───── MATERIAL PROVIDED ─────

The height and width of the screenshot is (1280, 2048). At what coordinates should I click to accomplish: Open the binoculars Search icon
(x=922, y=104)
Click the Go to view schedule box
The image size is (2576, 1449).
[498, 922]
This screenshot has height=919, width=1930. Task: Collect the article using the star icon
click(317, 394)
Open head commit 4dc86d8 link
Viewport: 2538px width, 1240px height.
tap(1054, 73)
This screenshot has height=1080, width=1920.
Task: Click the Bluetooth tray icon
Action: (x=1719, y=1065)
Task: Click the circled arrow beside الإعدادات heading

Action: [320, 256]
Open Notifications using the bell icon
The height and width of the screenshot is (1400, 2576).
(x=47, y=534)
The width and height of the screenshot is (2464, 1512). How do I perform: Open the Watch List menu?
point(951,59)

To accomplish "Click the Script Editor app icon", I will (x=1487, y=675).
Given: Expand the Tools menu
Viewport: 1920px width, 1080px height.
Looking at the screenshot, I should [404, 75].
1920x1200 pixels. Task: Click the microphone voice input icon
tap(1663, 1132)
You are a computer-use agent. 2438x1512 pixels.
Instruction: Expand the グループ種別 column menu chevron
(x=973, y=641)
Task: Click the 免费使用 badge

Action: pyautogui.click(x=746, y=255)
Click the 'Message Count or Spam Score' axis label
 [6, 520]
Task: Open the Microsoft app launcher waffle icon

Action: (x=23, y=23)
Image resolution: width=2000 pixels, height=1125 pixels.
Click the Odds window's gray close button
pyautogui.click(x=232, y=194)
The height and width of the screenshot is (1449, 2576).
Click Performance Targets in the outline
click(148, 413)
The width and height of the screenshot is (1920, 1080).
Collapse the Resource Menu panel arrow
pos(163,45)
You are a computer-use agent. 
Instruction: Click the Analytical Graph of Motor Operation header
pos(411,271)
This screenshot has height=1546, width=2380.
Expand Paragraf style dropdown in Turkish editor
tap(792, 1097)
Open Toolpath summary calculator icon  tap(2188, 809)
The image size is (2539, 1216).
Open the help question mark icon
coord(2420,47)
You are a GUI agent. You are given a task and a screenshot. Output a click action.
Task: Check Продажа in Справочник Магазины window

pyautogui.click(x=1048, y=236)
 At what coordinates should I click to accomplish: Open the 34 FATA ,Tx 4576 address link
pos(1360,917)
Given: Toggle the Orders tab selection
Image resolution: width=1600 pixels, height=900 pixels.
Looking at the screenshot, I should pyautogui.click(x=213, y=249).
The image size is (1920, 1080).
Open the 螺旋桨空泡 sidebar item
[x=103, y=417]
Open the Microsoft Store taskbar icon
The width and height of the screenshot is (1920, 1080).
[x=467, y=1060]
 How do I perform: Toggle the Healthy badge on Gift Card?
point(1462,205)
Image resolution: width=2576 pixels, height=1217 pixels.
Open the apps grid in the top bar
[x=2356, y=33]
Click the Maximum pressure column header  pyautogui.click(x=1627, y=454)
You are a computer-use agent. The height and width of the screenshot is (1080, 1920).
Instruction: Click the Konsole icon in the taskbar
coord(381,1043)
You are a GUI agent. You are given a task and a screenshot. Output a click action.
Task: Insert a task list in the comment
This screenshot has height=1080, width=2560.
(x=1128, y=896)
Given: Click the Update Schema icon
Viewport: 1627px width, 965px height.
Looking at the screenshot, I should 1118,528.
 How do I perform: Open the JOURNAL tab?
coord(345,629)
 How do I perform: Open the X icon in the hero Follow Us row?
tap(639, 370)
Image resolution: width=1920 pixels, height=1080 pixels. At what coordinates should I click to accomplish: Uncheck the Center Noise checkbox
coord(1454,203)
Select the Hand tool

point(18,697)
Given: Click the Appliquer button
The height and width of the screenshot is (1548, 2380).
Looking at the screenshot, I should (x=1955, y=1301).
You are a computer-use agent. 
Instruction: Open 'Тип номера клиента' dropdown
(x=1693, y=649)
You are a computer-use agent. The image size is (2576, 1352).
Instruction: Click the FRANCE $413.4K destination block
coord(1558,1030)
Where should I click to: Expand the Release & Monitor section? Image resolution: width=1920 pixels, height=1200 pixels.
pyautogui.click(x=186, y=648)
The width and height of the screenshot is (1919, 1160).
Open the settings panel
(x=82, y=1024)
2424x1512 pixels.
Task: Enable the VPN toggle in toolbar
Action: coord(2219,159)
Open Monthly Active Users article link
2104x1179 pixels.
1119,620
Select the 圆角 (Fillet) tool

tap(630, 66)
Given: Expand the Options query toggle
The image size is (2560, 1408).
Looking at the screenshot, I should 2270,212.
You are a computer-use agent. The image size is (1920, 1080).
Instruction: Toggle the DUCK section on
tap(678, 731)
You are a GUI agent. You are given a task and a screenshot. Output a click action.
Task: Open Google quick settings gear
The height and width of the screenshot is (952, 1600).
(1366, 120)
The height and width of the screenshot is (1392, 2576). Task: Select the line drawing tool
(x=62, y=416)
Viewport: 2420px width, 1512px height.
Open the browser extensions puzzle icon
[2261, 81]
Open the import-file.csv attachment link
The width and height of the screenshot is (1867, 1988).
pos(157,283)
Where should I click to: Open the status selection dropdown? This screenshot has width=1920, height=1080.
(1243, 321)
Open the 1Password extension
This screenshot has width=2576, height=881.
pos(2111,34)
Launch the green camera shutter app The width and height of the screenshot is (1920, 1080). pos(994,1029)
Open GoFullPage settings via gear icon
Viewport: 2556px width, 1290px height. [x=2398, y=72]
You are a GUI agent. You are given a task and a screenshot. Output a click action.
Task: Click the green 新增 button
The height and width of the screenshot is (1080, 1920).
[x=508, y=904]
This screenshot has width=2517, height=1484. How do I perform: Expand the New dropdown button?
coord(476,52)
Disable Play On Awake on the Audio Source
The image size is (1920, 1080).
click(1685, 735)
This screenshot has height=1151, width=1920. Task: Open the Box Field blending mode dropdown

─────

**ACTION ITEM:** Scan the records above for the lines holding "Click Performance Targets in the outline" and "Given: Click the Update Schema icon". Transcribe those two and every line between them word for word, and no others.

**RESULT BELOW:**
Click Performance Targets in the outline
click(148, 413)
The width and height of the screenshot is (1920, 1080).
Collapse the Resource Menu panel arrow
pos(163,45)
You are a computer-use agent. 
Instruction: Click the Analytical Graph of Motor Operation header
pos(411,271)
This screenshot has height=1546, width=2380.
Expand Paragraf style dropdown in Turkish editor
tap(792, 1097)
Open Toolpath summary calculator icon  tap(2188, 809)
The image size is (2539, 1216).
Open the help question mark icon
coord(2420,47)
You are a GUI agent. You are given a task and a screenshot. Output a click action.
Task: Check Продажа in Справочник Магазины window

pyautogui.click(x=1048, y=236)
 At what coordinates should I click to accomplish: Open the 34 FATA ,Tx 4576 address link
pos(1360,917)
Given: Toggle the Orders tab selection
Image resolution: width=1600 pixels, height=900 pixels.
Looking at the screenshot, I should pyautogui.click(x=213, y=249).
The image size is (1920, 1080).
Open the 螺旋桨空泡 sidebar item
[x=103, y=417]
Open the Microsoft Store taskbar icon
The width and height of the screenshot is (1920, 1080).
[x=467, y=1060]
 How do I perform: Toggle the Healthy badge on Gift Card?
point(1462,205)
Image resolution: width=2576 pixels, height=1217 pixels.
Open the apps grid in the top bar
[x=2356, y=33]
Click the Maximum pressure column header  pyautogui.click(x=1627, y=454)
You are a computer-use agent. The height and width of the screenshot is (1080, 1920).
Instruction: Click the Konsole icon in the taskbar
coord(381,1043)
You are a GUI agent. You are given a task and a screenshot. Output a click action.
Task: Insert a task list in the comment
This screenshot has height=1080, width=2560.
(x=1128, y=896)
Given: Click the Update Schema icon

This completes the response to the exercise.